Medievalism flourishes! A new book explored the link between Renaissance fairs and the American counterculture, while tapestry-born unicorns popped up in a 1959 brassiere advertisement. This blog also posed a question fit for Grant Wood: What’s so “Gothic” about American Gothic?

Medievalism wanders! In my home state of New Jersey, a glorious house begat a weird fantasy world and post-Sandy medievalism settled over the Jersey Shore. We discovered a towering reminder of medieval Italy in downtown Baltimore and heard medieval echoes at a cemetery in Staunton, Virginia, and I concluded that I live in Washington’s most medieval-ish neighborhood.

Behold the gargoyles! I looked up to find gargoyles in rural Maryland. A famous Notre Dame grotesque showed up at baggage claim in a Colorado airport, while one of his cousins loomed from the facade of a Delaware pharmacy.

It was also an atypically Tolkien-heavy year. We looked into the newly published poem The Fall of Arthur, asked “What hath Gandalf to do with Methodism?,” and appreciated George Stephens, a “pioneering, erratic, and irascible” minor scholar in Tolkien’s shadow.

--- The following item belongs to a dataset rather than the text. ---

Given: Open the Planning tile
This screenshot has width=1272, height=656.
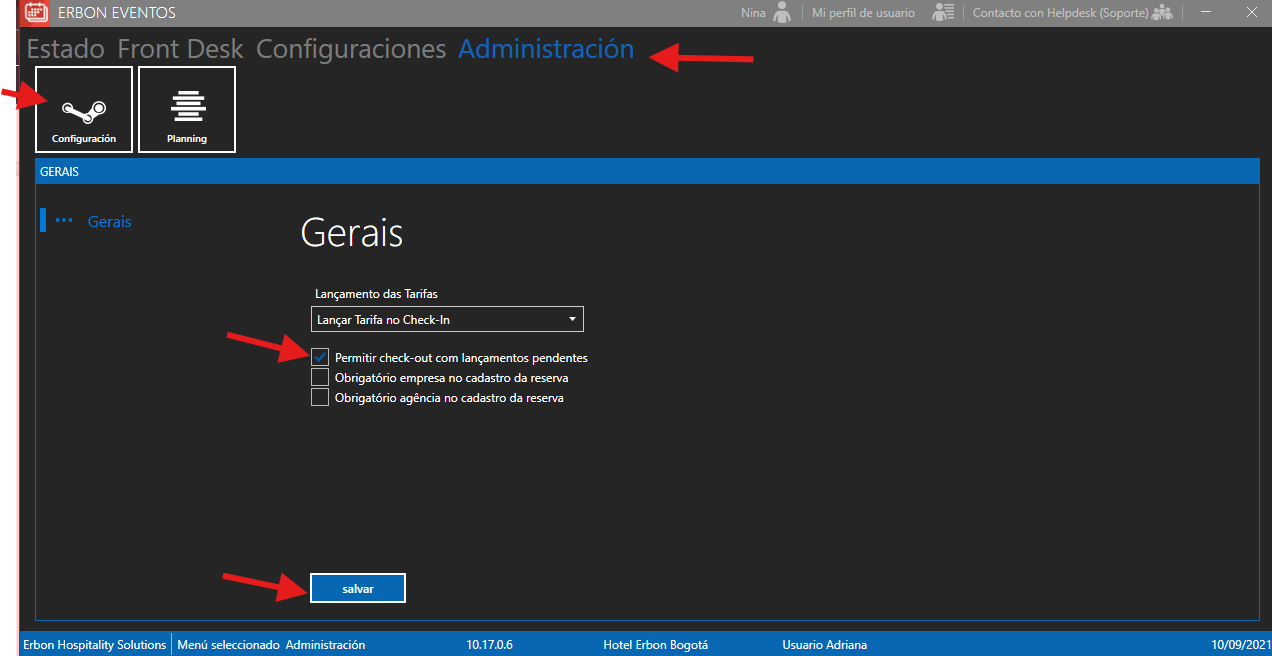Looking at the screenshot, I should [187, 109].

Translations abound! I dug up medieval radishes in Latin verse, tried in vain to translate untranslatable Latin, and worked to discern the tone in a short poem praising Charlemagne’s son.

P-p-p-poetry! This blog paid tribute to the late John Hollander and defended the much-maligned poetry expert “Dr. J. Evans Pritchard, Ph.D.” My favorite book of the year was Thaliad by Marly Youmans, a remarkable post-apocalyptic epic poem, and I kicked off what I hope will be a new tradition: writing an annual Christmas poem.

No matter whyever or whence-ever you visit this site, whether you leave comments or simply browse in bemused silence, I’m grateful for your inquisitive eyeballs! Please stick around for a (hopefully) more prolific new year; there’s always something left to say.